Source extract.
----------

# KModes Clustering Algorithm for Categorical data

This article was published as a part of the Data Science Blogathon

Introduction:

Clustering is an unsupervised learning method whose task is to divide the population or data points into a number of groups, such that data points in a group are more similar to other data points in the same group and dissimilar to the data points in other groups. It is basically a collection of objects based on similarity and dissimilarity between them.

**KModes clustering** is one of the unsupervised Machine Learning algorithms that is used to cluster **categorical variables.**

You might be wondering, why KModes clustering when we already have KMeans.

KMeans uses mathematical measures (distance) to cluster continuous data. The lesser the distance, the more similar our data points are. Centroids are updated by Means.

But for categorical data points, we cannot calculate the distance. So we go for KModes algorithm. It uses the dissimilarities(total mismatches) between the data points. The lesser the dissimilarities the more similar our data points are. It uses Modes instead of means.

In this blog, we will learn:

- How does the KModes algorithm work?
- Implementation of KModes in Python
- Clustering with categorical variables

### How does the KModes algorithm work?

Unlike Hierarchical clustering methods, we need to upfront specify the K.

- Pick K observations at random and use them as leaders/clusters
- Calculate the dissimilarities and assign each observation to its closest cluster
- Define new modes for the clusters
- Repeat 2–3 steps until there are is no re-assignment required

I hope you got the basic idea of the KModes algorithm by now. So let us quickly take an example to illustrate the working step by step.

**Example: **Imagine we have a dataset that has the information about hair color, eye color, and skin color of persons. We aim to group them based on the available information(maybe we want to suggest some styling ideas)

----------

Dataset entries.

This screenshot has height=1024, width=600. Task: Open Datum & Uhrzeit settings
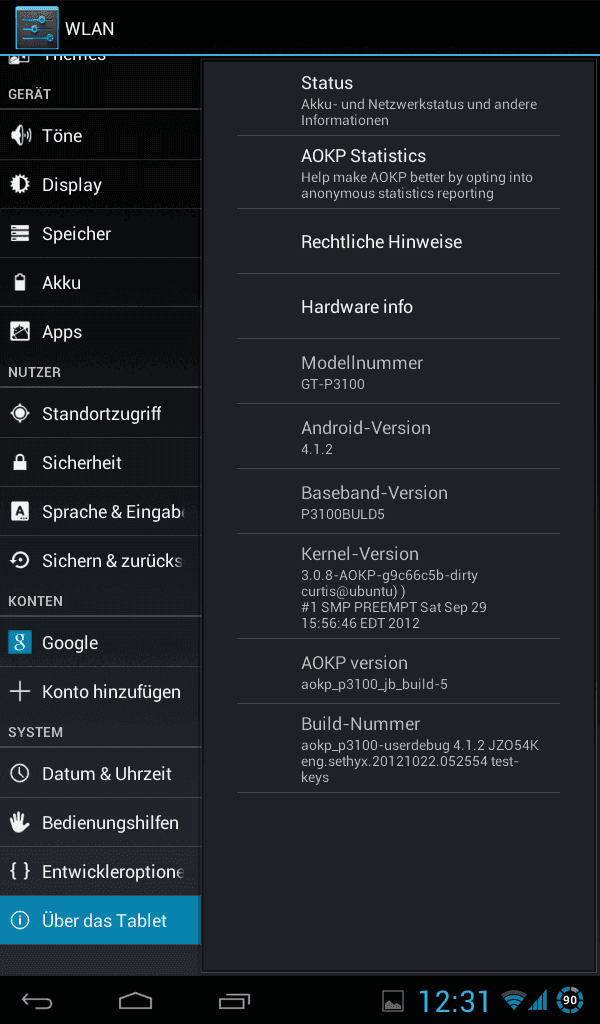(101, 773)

----------

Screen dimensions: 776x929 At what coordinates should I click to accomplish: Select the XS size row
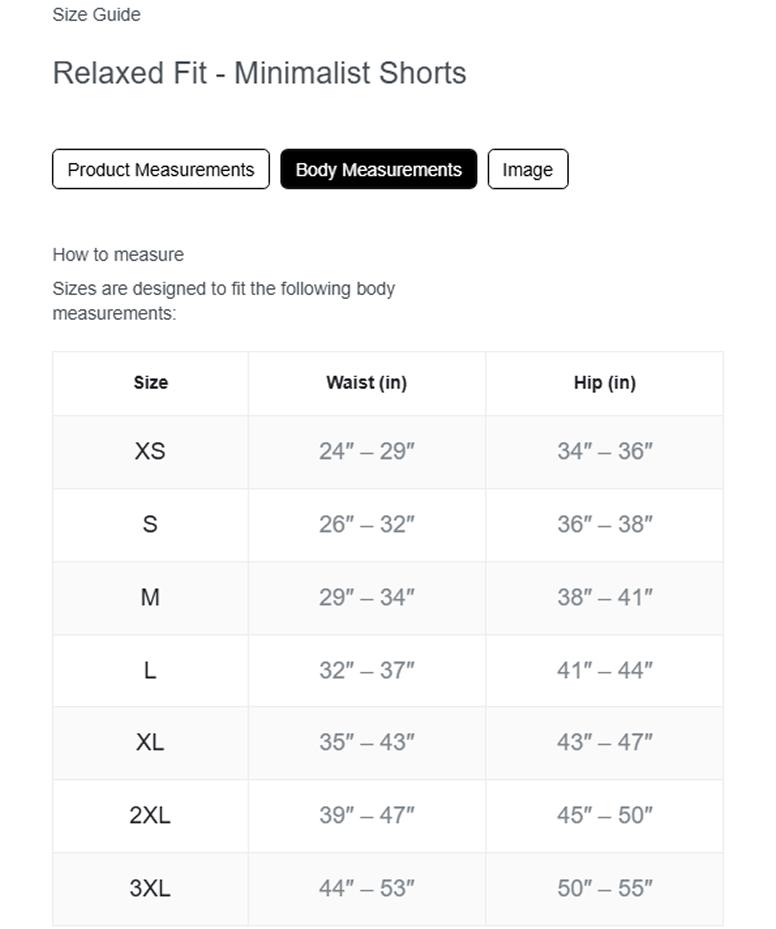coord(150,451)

----------

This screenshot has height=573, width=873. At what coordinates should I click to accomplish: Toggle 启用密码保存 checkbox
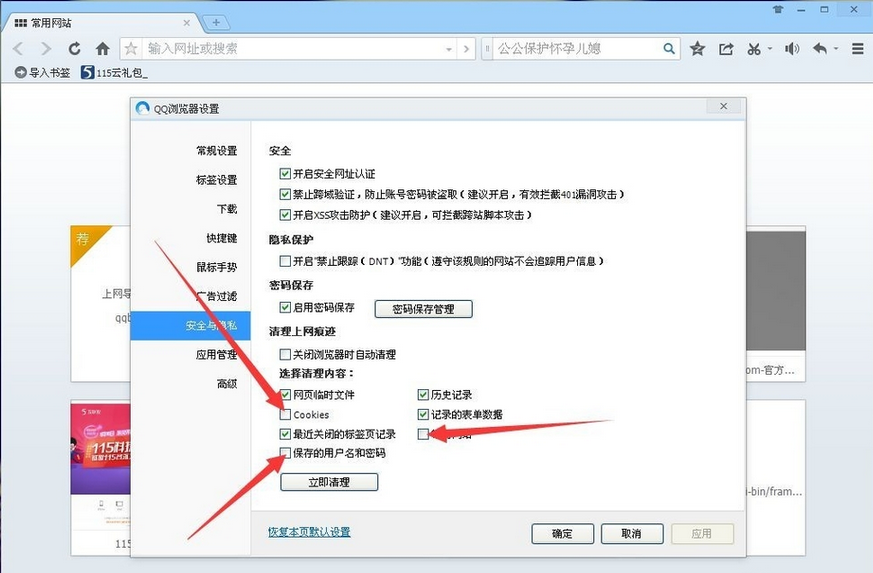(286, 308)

----------

Task list.
• 1. In the KModes clustering article, what does the algorithm measure between categorical data points to judge how similar they are?
• 2. Pick up the KModes clustering article after its final sentence and continue it.
The records were drawn from a separate source.

Answer set.
• 1. It measures the dissimilarities, meaning the total mismatches, between the data points.

• 2.
Hair color, eye color, and skin color are all categorical variables. Below 👇 is how our dataset looks like.

Alright, we have the sample data now. Let us proceed by defining the number of clusters(K)=3

**Step 1: Pick K observations at random and use them as leaders/clusters**

I am choosing P1, P7, P8 as leaders/clusters

**Step 2: Calculate the dissimilarities(no. of mismatches) and assign each observation to its closest cluster**

Iteratively compare the cluster data points to each of the observations. Similar data points give 0, dissimilar data points give 1.

Comparing leader/Cluster P1 to the observation P1 gives 0 dissimilarities.

Comparing leader/cluster P1 to the observation P2 gives 3(1+1+1) dissimilarities.

Likewise, calculate all the dissimilarities and put them in a matrix as shown below and assign the observations to their closest cluster(cluster that has the least dissimilarity)

After step 2, the observations P1, P2, P5 are assigned to cluster 1; P3, P7 are assigned to Cluster 2; and P4, P6, P8 are assigned to cluster 3.

*Note: If all the clusters have the same dissimilarity with an observation, assign to any cluster randomly. In our case, the observation P2 has 3 dissimilarities with all the leaders. I randomly assigned it to Cluster 1.*

**Step 3: Define new modes for the clusters**

Mode is simply the **most observed value**.

Mark the observations according to the cluster they belong to. Observations of Cluster 1 are marked in Yellow, Cluster 2 are marked in Brick red, and Cluster 3 are marked in Purple.

Considering one cluster at a time, for each feature, look for the Mode and update the new leaders.

**Explanation: **Cluster 1 observations(P1, P2, P5) has brunette as the most observed hair color, amber as the most observed eye color, and fair as the most observed skin color.

*Note: If you observe the same occurrence of values, take the mode randomly. In our case, the observations of Cluster 3(P3, P7) have one occurrence of brown, fair skin color. I randomly chose brown as the mode.*

Below are our new leaders after the update.

**Repeat steps 2–4**

After obtaining the new leaders, again calculate the dissimilarities between the observations and the newly obtained leaders.

Comparing Cluster 1 to the observation P1 gives 1 dissimilarity.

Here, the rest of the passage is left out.